Even though it looks slow and inefficient, it’s not too hard to convince yourself that this sequence of random randomized experiments will converge to a local optimum. Folks in the online learning space have even computed convergence rates for this method. They have even shown that if you make a bunch of mistakes (by, say, accepting a bunch of false positives because your rejection threshold is too low), the algorithm eventually compensates for the bad decisions.
For a lone investigator in a garage, this sequence of random random experiments is not the most efficient way to make progress. But what if I had a million copies of me all competing to find the best policy improvement? All million clones in their own garages could independently try a bunch of their own random ideas and then blog about their results. Sometimes the results would be so good that the herd of experimenting drones would all swarm around the good idea in the hope of striking gold on a nearby improvement, bringing home bragging rights. To some, this looks like an inefficient but massively parallel genetic algorithm. To others, it looks like science.

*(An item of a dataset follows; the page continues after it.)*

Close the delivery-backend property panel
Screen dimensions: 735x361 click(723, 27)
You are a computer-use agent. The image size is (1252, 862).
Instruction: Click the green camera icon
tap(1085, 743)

And, again, I’m not even trolling. If we loop back to frictionless reproducibility, we might attribute the rapid progress in machine learning to the ease of running small policy improvements on clearly defined metrics. I think there is more truth to this than not. I’d argue that fields in the throes of reproduction crises worry more about data and code sharing than forced, arbitrary epistemic rigor.
There are downsides to swarming randomized experimentation. It can and certainly does get stuck at local optima. The unfortunate experience shared by every bench scientist and every policy wonk is that most interventions simply do not work. But people are stubborn, prideful, and reluctant to admit defeat. Hence, scientific communities can chase illusory advantages for far longer than might seem reasonable.
In the human-facing sciences, the random random experiment paradigm also runs into ethical roadblocks. Endless, mindless experiments on human populations are not feasible nor ethical. If we’re going to experiment in a medical context, there had better be equipoise. There must be a significant disagreement about whether an intervention has a beneficial effect. And as we move into fuzzier spaces like development economics, with incredibly weak interventions, outcomes that defy quantification, and power calculations calling for millions of subjects, perhaps we have moved outside the useful scope of the great genetic algorithm of science. For many societal problems, we should agree to settle for other means of sensemaking beyond mindless datafication. Controlled experiments are powerful. But they are not the only means of making sense of the world.